Monday, April 14, 2014

What is Trauma-Sensitive Prevention?

Susan Schorn, Austin TX (with many thanks to Lynne Marie Wanamaker, Northampton MA, for her input)

Remarks to the White House Task Force to Protect Students from Sexual Assault, March 2014

I'm a university administrator in Austin, Texas and I also teach empowerment-based self-defense for a local non-profit. I want to speak briefly on the neurobiology of trauma, a topic that I'm sure has come up already, but perhaps not in terms of prevention efforts. Researchers like Dr. Rebecca Campbell at the University of Michigan have made great strides in increasing awareness of the unique neurobiological effects of sexual assault, how the brain processes memories during and after an attack. We know that law enforcement officials need to be better educated about these effects in order to avoid re-traumatizing assault survivors during the reporting and investigation period. But we also need to take the neurobiological effects of trauma into account when we plan sexual assault prevention efforts. Here's why.

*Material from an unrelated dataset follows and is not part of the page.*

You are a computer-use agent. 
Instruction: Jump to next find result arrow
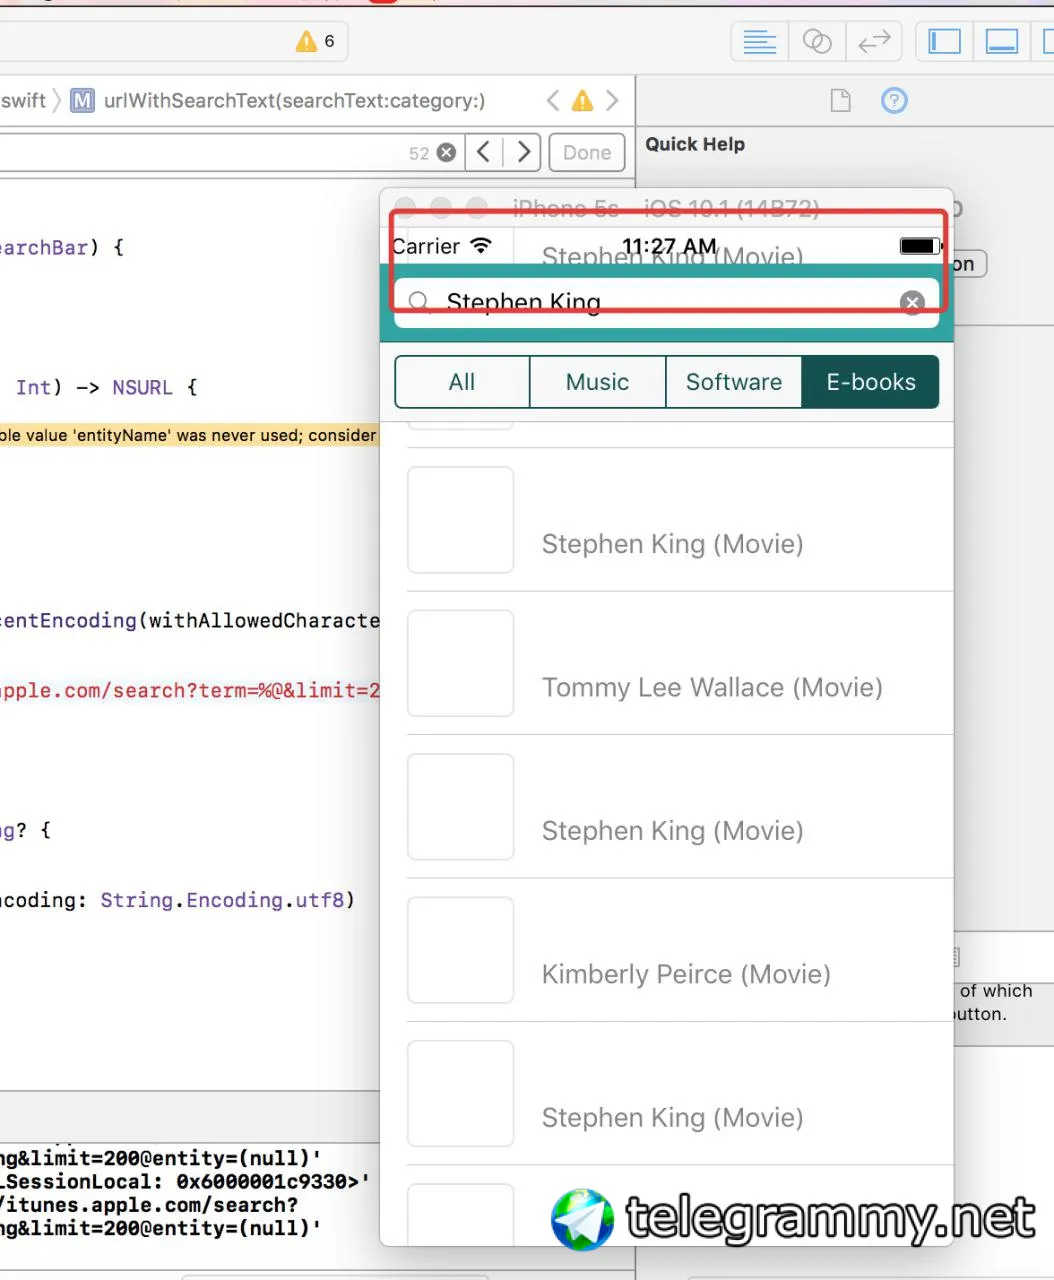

The CDC's National Intimate Partner and Sexual Violence Survey from 2010 found that 30% of rape victims are between the ages of 11-17. This means that a substantial number of incoming college students have already survived assaults. Thus anything that we call "prevention" must also be trauma sensitive, in order to avoid secondary victimization of assault survivors. In other words, there's really is no strictly "primary" prevention of sexual assault possible for adult populations, because so many of us are victimized as children or adolescents.

I spoke on an earlier listening session about how empowerment-based self-defense instruction furthers both the long- and short-term goals of this task force, by providing concrete tools for immediate disruption of assault, and by fostering cultural change. I want to point out that recent research also shows empowerment self-defense is especially effective in reducing RE-victimization, and it is affirmatively trauma-aware. We have assault survivors in our classes all the time, and our methods are designed to support and empower them. In the population we're talking about here, young people around the age of 17 and up, we know there will be a substantial number of survivors, and our prevention efforts need to reflect that fact. Empowerment self-defense reduces the risk of future assault while actually helping survivors process past trauma.

So again, this instructional approach, typified by the teaching of organizations like IMPACT and the National Women's Martial Arts Federation, reduces the harm of assault in multiple ways. It's a very efficient approach, and there is a good evidentiary base out there to support its use. I'd like to urge the Task Force to foreground empowerment self-defense instruction as a way to immediately reduce risk for students, change the campus culture surrounding assault, avoid re-traumatizing survivors, and provide affirmative, trauma-aware support. Thank you.

1 comment:

  1. While I agree from both a women's self defense training and psychotherapy perspective, it's not entirely fair to suggest, as I think this piece does, that IMPACT and NWMAF are alone in empowering women and reducing re-victimization nor alone in being trauma aware. As the stats show, and you point out, so many women and girls HAVE already been victimized and or have experienced trauma by the time they come to SD or MA for that matter...and many types of training in the end, perhaps simply by teaching powerful methods, help in reducing re-victimization.

    While increasing the awareness of the effects of trauma for all in self defense and law enforcement has obvious benefits, to be frank, I've also seen over the years some IMPACT orgs and / or individual trainers make terrible 'blunders" for lack of better words by pushing women TOO HARD into traumatic places...and in some cases, by coddling trauma survivors too much.

    My own POV is that unless one is psychotherapy trained, at least to some reasonable capacity, one should not be quick to claim "trauma informed." (And what exactly does this mean ...?) This has also become very trendy verbiage.

    I also know women who trained in traditional MA- no particular sensitivities or psychology implied- whose training has greatly expedited healing and not created re-victimization. Ditto for women who've trained in self defense methods or systems with instructors NOT affiliated with Impact or NWMAF, yet who possess some knowledge and innate maturity in appreciating and working with residual and current trauma--and the anxieties that so many women and girls live with, day to day. And I include male trainers and teachers.

    In my opinion, the SKILL of the individual instructors/ trainers is most impt- and that should be assessed.

    In the end I just think we ALL need to be careful, thoughtful in terms of preaching- for lack of better words- about approaches or SD organizations. Not to deny what's true about any group's or individual's particular strengths, but more importantly not to come off as or insinuate "the only ones who..."

    Even the term "empowerment self defense" is a little unclear. For example Krav Maga and other systems could also lay claim to 'empowerment'...and I personally know teens who've been trained by ex military / combatives peoples who had remarkable healing and experienced the 'power of prevention' as a result of their training.